Timnas Indonesia harus berhati-hati menghadapi timnas Bahrain yang terampil dalam mengeksekusi bola mati, seperti tendangan bebas dan sepak pojok. Pertemuan sebelumnya antara kedua tim berakhir imbang 2-2, di mana Indonesia kecolongan dua gol dari bola mati yang dikemas oleh Mohamed Marhoon. Bahrain juga terkenal kuat dalam duel udara dan duel darat, menunjukkan kepiawaian mereka dalam situasi tersebut.

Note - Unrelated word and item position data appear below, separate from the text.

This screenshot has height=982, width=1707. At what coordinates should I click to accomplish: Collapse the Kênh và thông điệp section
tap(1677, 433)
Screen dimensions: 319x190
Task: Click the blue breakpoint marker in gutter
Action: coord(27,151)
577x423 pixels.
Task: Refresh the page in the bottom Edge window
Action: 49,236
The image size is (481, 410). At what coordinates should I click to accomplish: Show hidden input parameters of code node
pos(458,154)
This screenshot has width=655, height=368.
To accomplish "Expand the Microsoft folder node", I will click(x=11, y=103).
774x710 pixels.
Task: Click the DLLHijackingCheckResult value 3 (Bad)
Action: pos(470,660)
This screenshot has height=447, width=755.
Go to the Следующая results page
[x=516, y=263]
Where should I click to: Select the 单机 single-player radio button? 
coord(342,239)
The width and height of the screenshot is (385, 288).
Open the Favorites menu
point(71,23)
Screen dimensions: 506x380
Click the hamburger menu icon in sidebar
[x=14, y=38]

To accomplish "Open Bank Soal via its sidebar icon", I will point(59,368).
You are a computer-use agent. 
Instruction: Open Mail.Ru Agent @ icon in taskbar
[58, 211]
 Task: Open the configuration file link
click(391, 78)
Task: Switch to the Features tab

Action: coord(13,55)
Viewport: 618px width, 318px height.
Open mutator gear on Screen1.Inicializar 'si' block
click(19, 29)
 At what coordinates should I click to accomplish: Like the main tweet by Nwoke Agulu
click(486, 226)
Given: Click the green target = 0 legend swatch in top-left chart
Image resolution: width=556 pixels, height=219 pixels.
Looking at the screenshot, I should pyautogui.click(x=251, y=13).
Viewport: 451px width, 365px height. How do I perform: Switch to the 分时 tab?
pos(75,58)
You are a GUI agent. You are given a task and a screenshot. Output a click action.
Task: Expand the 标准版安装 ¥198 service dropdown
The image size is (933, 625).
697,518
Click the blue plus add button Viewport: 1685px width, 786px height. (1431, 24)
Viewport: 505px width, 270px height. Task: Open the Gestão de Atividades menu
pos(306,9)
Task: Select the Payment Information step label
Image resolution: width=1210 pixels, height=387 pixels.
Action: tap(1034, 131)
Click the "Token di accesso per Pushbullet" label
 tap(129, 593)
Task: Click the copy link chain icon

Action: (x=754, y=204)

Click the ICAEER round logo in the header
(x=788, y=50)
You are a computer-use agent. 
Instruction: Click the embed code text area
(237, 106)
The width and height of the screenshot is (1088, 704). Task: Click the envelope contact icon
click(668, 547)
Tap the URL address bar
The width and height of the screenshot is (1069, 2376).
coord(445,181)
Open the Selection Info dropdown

Indonesia sendiri masih perlu memperbaiki kelemahan mereka dalam mengantisipasi bola mati, terbukti dari kekalahan mereka 1-5 dari Australia, di mana tiga gol Socceroos berasal dari bola mati. Statistik menunjukkan bahwa Indonesia kalah dalam duel udara, dengan hanya 35% kemenangan dalam tujuh pertandingan kualifikasi. Sementara Bahrain unggul dengan 44% dalam duel udara.
Bahrain juga memberikan kesulitan bagi Jepang dalam pertandingan terakhir mereka, meskipun akhirnya kalah 0-2. Faktor kekuatan dalam duel darat dan udara menjadi keunggulan Bahrain. Untuk menghadapi ancaman bola mati dari Bahrain, kiper Timnas Indonesia tengah mempersiapkan diri dengan latihan yang dijalankan oleh pelatih kiper Sjoerd Woudenberg.
Pemain yang perlu diwaspadai dari Bahrain adalah Mohamed Marhoon, bintang tim yang tampil cemerlang dalam pertemuan sebelumnya. Marhoon merupakan pemain berbahaya dengan kontribusi gol dan assists yang signifikan. Timnas Indonesia harus menjaga ketat Marhoon untuk mencegah ancamannya. Marhoon dan Bahrain tampil dengan rasa percaya diri setelah mengklaim gelar Piala Teluk 2024.
Pemain Timnas Indonesia, Marselino Ferdinan, menegaskan bahwa satu-satunya tujuan tim adalah meraih kemenangan dalam pertandingan melawan Bahrain. Kemenangan diyakini akan meningkatkan peluang Indonesia lolos ke Piala Dunia 2026. Dukungan dari suporter di SUGBK diyakini juga akan menjadi kekuatan tambahan bagi Timnas Indonesia.
Kemenangan menjadi pilihan tak terhindarkan bagi Indonesia untuk menebus kekecewaan sebelumnya dan menjaga harapan menuju Piala Dunia. Dukungan penuh tim, termasuk dari pelatih Patrick Kluivert, diyakini akan membawa Indonesia meraih hasil positif dalam pertandingan melawan Bahrain. Menurut Marselino, hanya ada satu tujuan: Menang.